Once again, the networks were atwitter with accounts of barrel-rolling SUVs — but the reportage of the government’s latest crash test data may have set a new low for uninformed journalism.
Almost all the news accounts and commentary began with something along the lines of what appeared in the Aug. 10 edition of the Washington Post: “The ground-hugging Mazda RX-8 sports car ranked best…” and then went on to luridly paint the SUV as tipsier than Boris Yeltsin with two quarts of Stoli sloshing around in his gut.
But what’s the point of comparing such dissimilar vehicles — a purpose-built high-performance sports coupe and a truck-based utility vehicle?
It’s the equivalent of criticizing an orange because it doesn’t taste like an apple.
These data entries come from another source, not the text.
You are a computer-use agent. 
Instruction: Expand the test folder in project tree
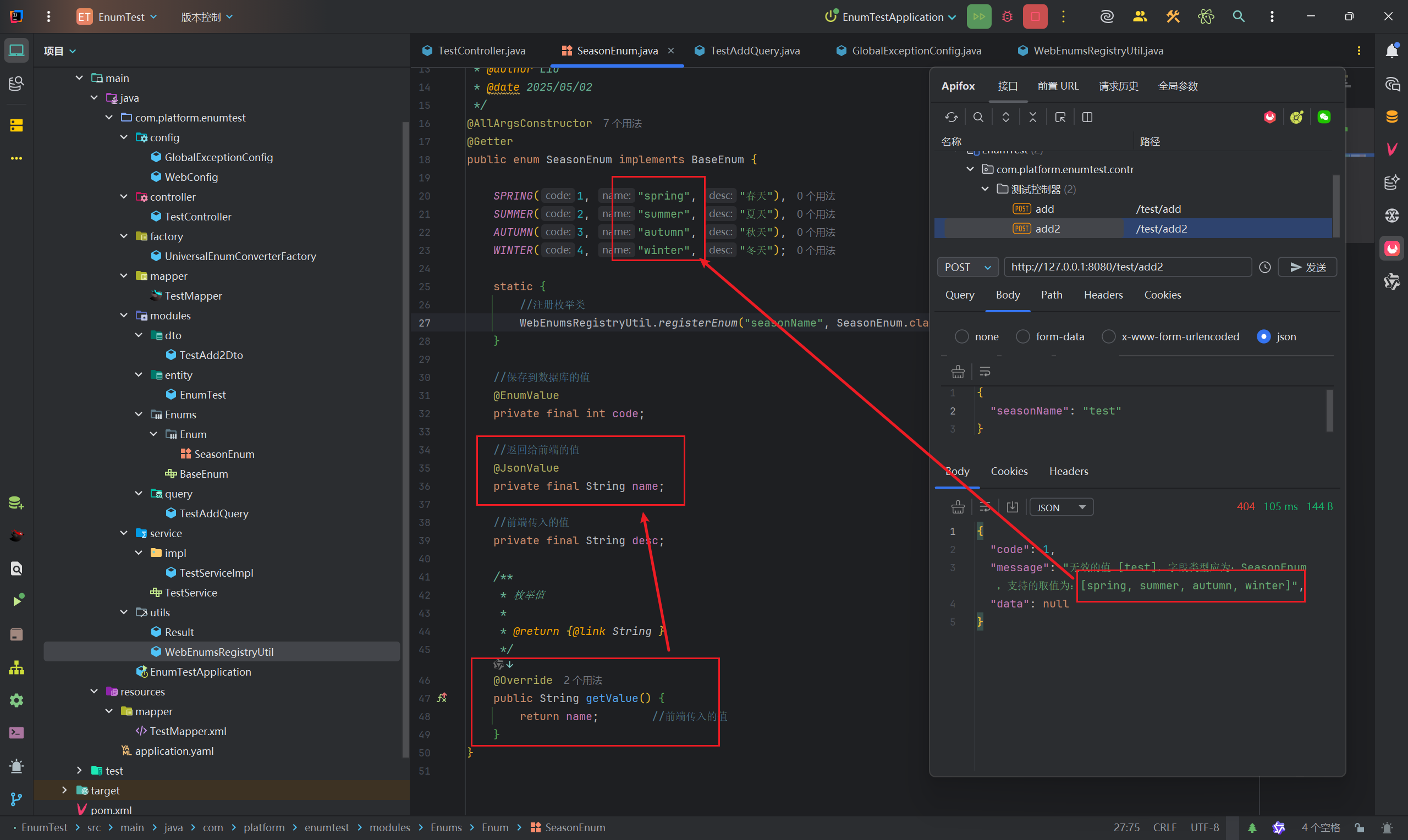click(x=79, y=770)
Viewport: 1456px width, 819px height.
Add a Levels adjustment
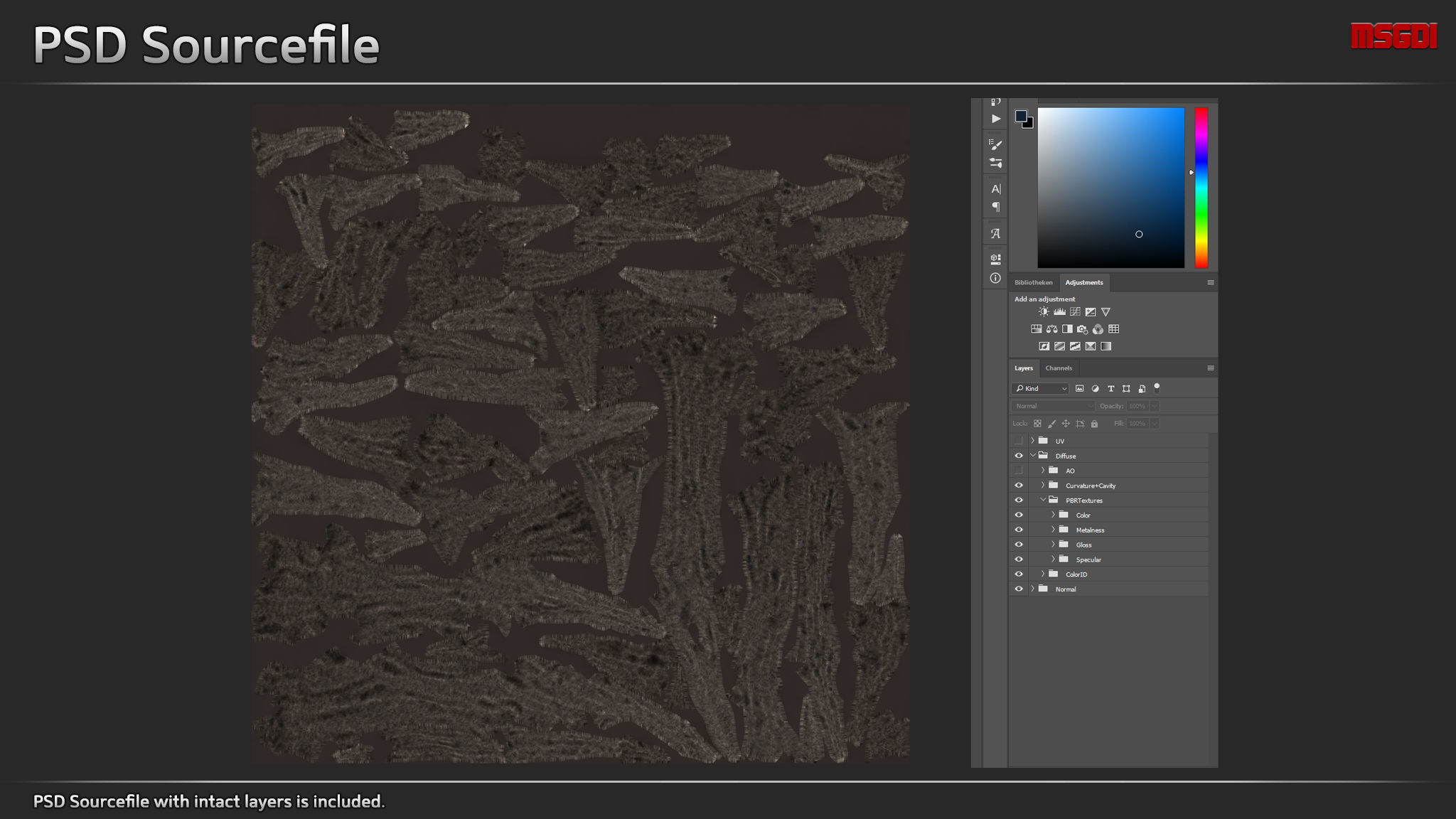(1059, 312)
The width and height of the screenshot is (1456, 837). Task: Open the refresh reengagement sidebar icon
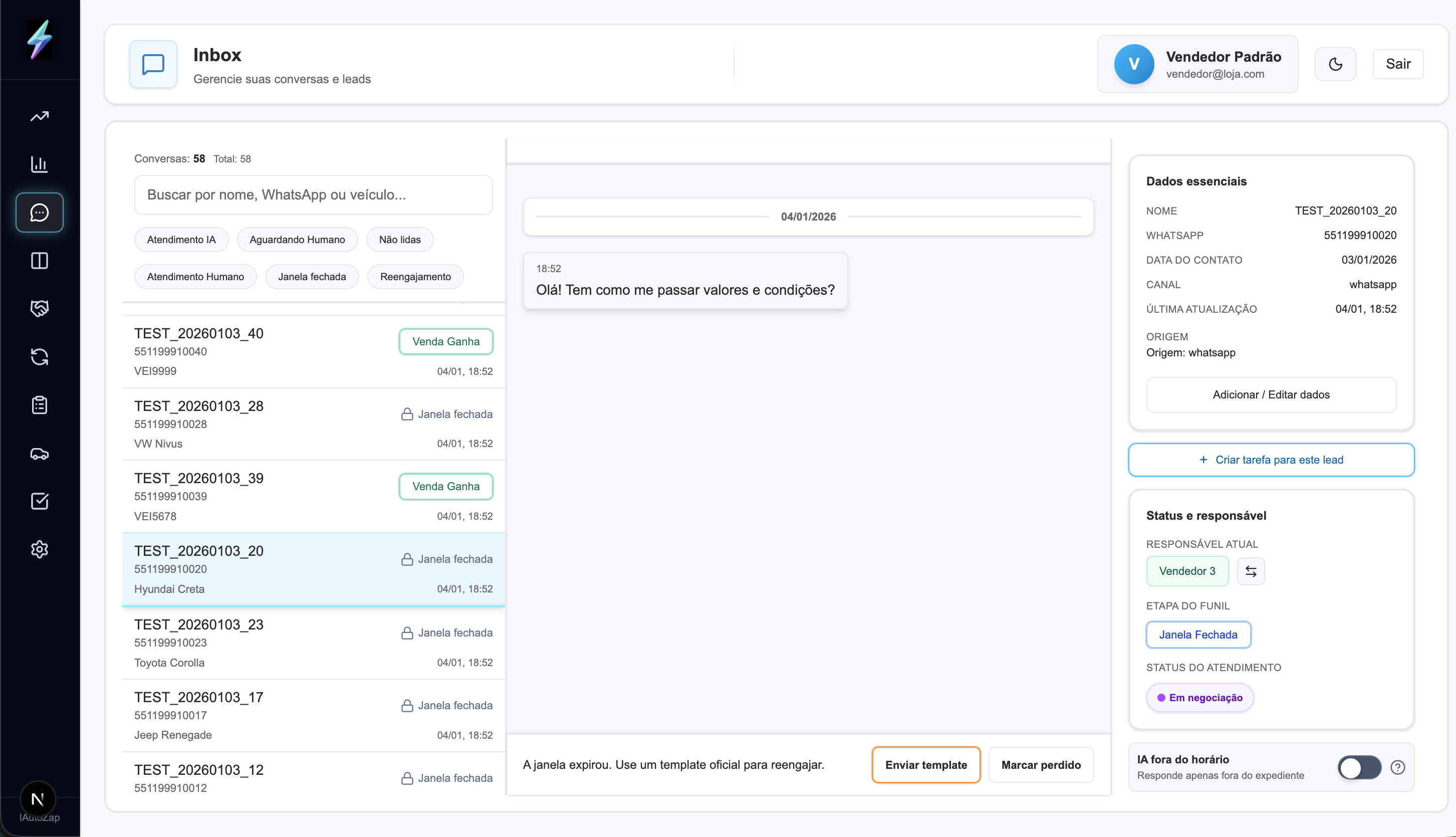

Yes, it’s true — if you are dumb enough to drive an SUV as if it were a sports car — hitting freeway off-ramps at 20 over the recommended limit, making abrupt lane changes at 80-mph, etc. — it will indeed be more apt to turn turtle than something like an RX-8. But we would immediately (and rightly) label anyone who took their sports car off-road and got hung up on the first big rut an imbecile who got what he deserved. Why doesn’t the same impeccable logic apply to the cattle-brains who expect their SUVs to do things they are just as inherently unsuited for?
Isn’t the whole point of owning an SUV (or a sports car) the specialized capability each vehicle offers?
When you buy a sports car, you pretty much know (and are fine with) the reality that it isn’t going to do too well if it snows — and probably won’t be very happy if you try and make it pull a trailer. But you accept these tradeoffs in return for the zippy handling and fun-to-drive experience that is the sports car’s forte.
Similarly, when you buy a truck-based SUV, you’re accepting a trade-off: superior traction in bad weather and even off paved roads at the cost of “trucky” handling on road.
There are middle -of-the-road passenger cars for people who want a more well-rounded vehicle.
The problem with SUVs is that many people who buy them somehow don’t grasp (or haven’t had it explained to them) that a heavy vehicle built on a truck-type chassis that rides higher off the ground is not the hot ticket for high-speed driving and aggressive cornering. Even though there are mandatory warning labels pasted on the sun visor (and additional cautions laid out in the owner’s manual), many people still think it’s okay to drive an SUV just like a car — and expect it to behave like one. That’s moonshine, of course — as the Ford Explorer/Firestone tire debacle of two years ago should have amply demonstrated. Most of the wrecks involved Explorers that had been driven at continuous high speed in very high heat conditions on underinflated/worn-out Mud and Snow-rated (M/S) tires that were never designed for sustained high-speed operation in the first place. When a tire gave out at 80 or 90 mph, the sudden weight shift resulted in loss of control — and in many cases, a rollover accident.
But had the trucks been driven at a lower speed within the safety envelope of their basic design (and that of their off-road style tires) the tire failure probably would not have happened — and had it happened, the weight transfer would not have been as dramatic and the SUV likely would have remained controllable.
Part of the blame for the SUV debacle can certainly be laid at the feet of the automakers — who have marketed SUVs as large cars, touting their roominess and comfort, downplaying their handling deficits. But that doesn’t (or shouldn’t) absolve SUV owners from exercising common sense.
And it doesn’t excuse grossly unfair comparisons of purpose-built SUVs and purpose-built sports cars.